● Stated problem 1
Summarize the Manitoba Provincial Road 264 text in two sentences.

Route information
- Maintained by Department of Infrastructure
- Length: 119.2 km (74.1 mi)
- Existed: 1992–present

Major junctions
- South end: PTH 24 in Crandall
- PR 355 in Decker; PTH 42 south of Kelloe; PTH 16 (TCH) / YH in Kelloe; PTH 45 in Rossburn; PR 577 north of Rossburn
- North end: PTH 83 north of Russell

Location
- Country: Canada
- Province: Manitoba
- Rural municipalities: Prairie View, Hamiota, Yellowhead, Rossburn, Riding Mountain West, Russell-Binscarth

Highway system
- Provincial highways in Manitoba; Winnipeg City Routes;
| ← PR 262 |  | → PR 265 |

= Manitoba Provincial Road 264 =

Provincial Road in Manitoba, Canada

Provincial Road 264 (PR 264) is a 119.2 km north–south highway in the Westman and Parkland Regions of Manitoba, connecting Crandall, Decker, Kelloe, Rossburn, and Silver Beach.

==Route description==

PR 264 begins in the Prairie View Municipality at an intersection with PTH 24 in the community of Crandall. It heads north as a paved two-lane highway to travel along the eastern side of town before transitioning to gravel and heading north to have a junction with PR 469. The highway crosses the Arrow River as it begins straddling the Hamiota Municipality border, travelling through Decker, where it has an intersection with PR 355.

PR 264 goes through a switchback as it enters the Rural Municipality of Yellowhead, continuing north through rural farmland for several kilometres to cross the Arrow River a final time before having a junction with PTH 42. The highway enters the community of Kelloe, crossing a railway before joining a concurrency (overlap) with PTH 16 (Yellowhead Highway) westbound. The pair re-enter the Prairie View Municipality before PR 264 splits off and heads north as a paved two-lane highway.

After travelling through several kilometres of rural farmland, the highway enters the Rossburn Municipality to have an intersection with PR 359 before entering the town of Rossburn, passing straight through the centre of town along Main Street. PR 264 has an intersection with PTH 45 before leaving town and continuing north to an intersection with PR 577, where the pavement ends. Continuing along gravel, it goes through a switchback at Glen Elmo before making a sharp turn to the west and begin following the southern boundary of Riding Mountain National Park.

● Stated problem 2
Tally the lines of the rows below that contain the word "Return", and reply with the number alone.

● Source records
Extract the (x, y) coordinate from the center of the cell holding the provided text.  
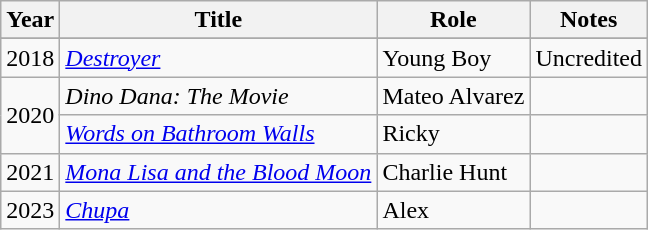
Young Boy (454, 58)
Ricky (454, 134)
2018 (30, 58)
2023 (30, 210)
Title (218, 20)
Uncredited (589, 58)
2020 (30, 115)
Role (454, 20)
Words on Bathroom Walls (218, 134)
Destroyer (218, 58)
Dino Dana: The Movie (218, 96)
Charlie Hunt (454, 172)
Chupa (218, 210)
Mona Lisa and the Blood Moon (218, 172)
Mateo Alvarez (454, 96)
Year (30, 20)
2021 (30, 172)
Notes (589, 20)
Alex (454, 210)
Return [x, y] of the center of cell containing provided text 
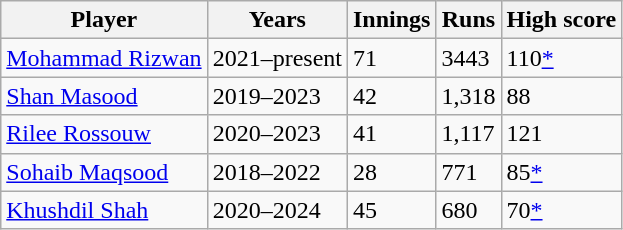
42 [391, 96]
Sohaib Maqsood [104, 172]
2018–2022 [277, 172]
2020–2023 [277, 134]
680 [468, 210]
Rilee Rossouw [104, 134]
Player [104, 20]
121 [562, 134]
Khushdil Shah [104, 210]
2020–2024 [277, 210]
1,318 [468, 96]
3443 [468, 58]
771 [468, 172]
Mohammad Rizwan [104, 58]
88 [562, 96]
1,117 [468, 134]
28 [391, 172]
71 [391, 58]
41 [391, 134]
110* [562, 58]
85* [562, 172]
Shan Masood [104, 96]
2019–2023 [277, 96]
45 [391, 210]
High score [562, 20]
Innings [391, 20]
Runs [468, 20]
70* [562, 210]
2021–present [277, 58]
Years [277, 20]
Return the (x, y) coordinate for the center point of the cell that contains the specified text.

● Task output 1
Provincial Road 264 is a 119.2 km north–south highway in the Westman and Parkland Regions of Manitoba, connecting Crandall, Decker, Kelloe, Rossburn, and Silver Beach. It begins at PTH 24 in Crandall, joins PTH 16 westbound in Kelloe, runs along Main Street through Rossburn, and continues on gravel past PR 577 until it turns west to follow the southern boundary of Riding Mountain National Park.

● Task output 2
2